China Wednesday urged Japan to take effective measures to eliminate the negative effects brought by the approval of a textbook that glorifies Japan's history of invasion during the Second World War.
When meeting Japanese ambassador Anami Koreshige, Foreign Minister Tang Jiaxuan said China is strongly indignant and angry at the decision of the Japanese government to approve the textbook.
The textbook issue has seriously harmed the feeling of the Chinese people and upset the normal development of bilateral relations, said Tang.
"This (the approval of the textbook) cannot but make the Chinese government and people to question the true stance of the Japanese government on historic issues and doubt if the solemn commitments made by Japan on these issues can be trusted," said Tang, stressing that Japan's correct attitude towards its history of invasion is the important political basis of Sino-Japanese relations.
Before the approval, the Japanese government has repeatedly said that the historic view of right-wing scholars did not represent the will of the general public and that it would handle the issue according to the documents in which Japan acknowledged its troubled past.

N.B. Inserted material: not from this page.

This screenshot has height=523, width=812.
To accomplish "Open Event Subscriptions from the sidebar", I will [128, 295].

Though it is a few right-wing forces who compile the textbook, Tang Wednesday also held the Japanese government responsible for the issue.
This week's dispute over textbook between China and Japan is yet another one since the 1980s. It has already aroused serious concern and protests in other Asian countries such as South Korea.

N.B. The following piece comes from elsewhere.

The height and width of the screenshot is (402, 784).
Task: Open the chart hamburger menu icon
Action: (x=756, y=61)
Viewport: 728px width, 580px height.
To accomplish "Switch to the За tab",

China, from the very beginning of the issue, reiterated its serious concern over the compilation of the textbook and asked Japan to strictly abide by the principles enshrined in the Sino-Japanese Joint Statement and the Sino-Japanese Joint Declaration as well as other commitments.
The Chinese foreign minister noted that despite revisions, the basic tone of absurdity has not been changed in the new textbook.

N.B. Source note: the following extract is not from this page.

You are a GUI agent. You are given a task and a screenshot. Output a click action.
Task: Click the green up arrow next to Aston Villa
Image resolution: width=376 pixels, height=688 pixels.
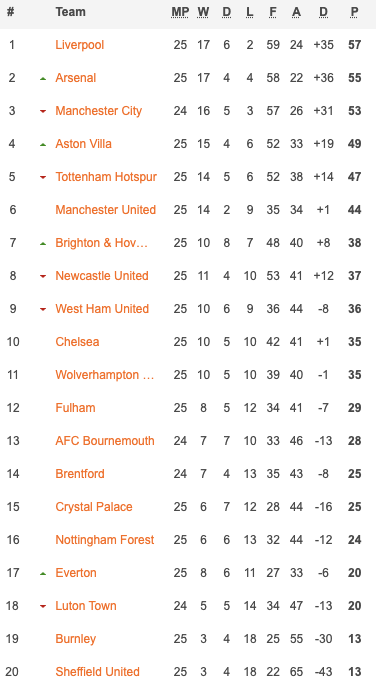click(x=43, y=144)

The new textbook not only denies the invasive nature of the war started by the Japanese militarists but also advocates the notorious theory that the Japanese invasion helped liberate the Asian countries, noted Tang, adding that instead of making introspection, it distorts history and tries the utmost to exculpate Japanese militarists from the invasion.
"It is clear that the root purpose of the Japanese right-wing scholars to compile such a textbook is to deny and glorify Japan's history of invasion and instill an absurd and dangerous view of history to the young generation in Japan," Tang said. "The textbook, once used in classrooms, will seriously poison Japan's history education and bury a hidden trouble for Japan's direction of development."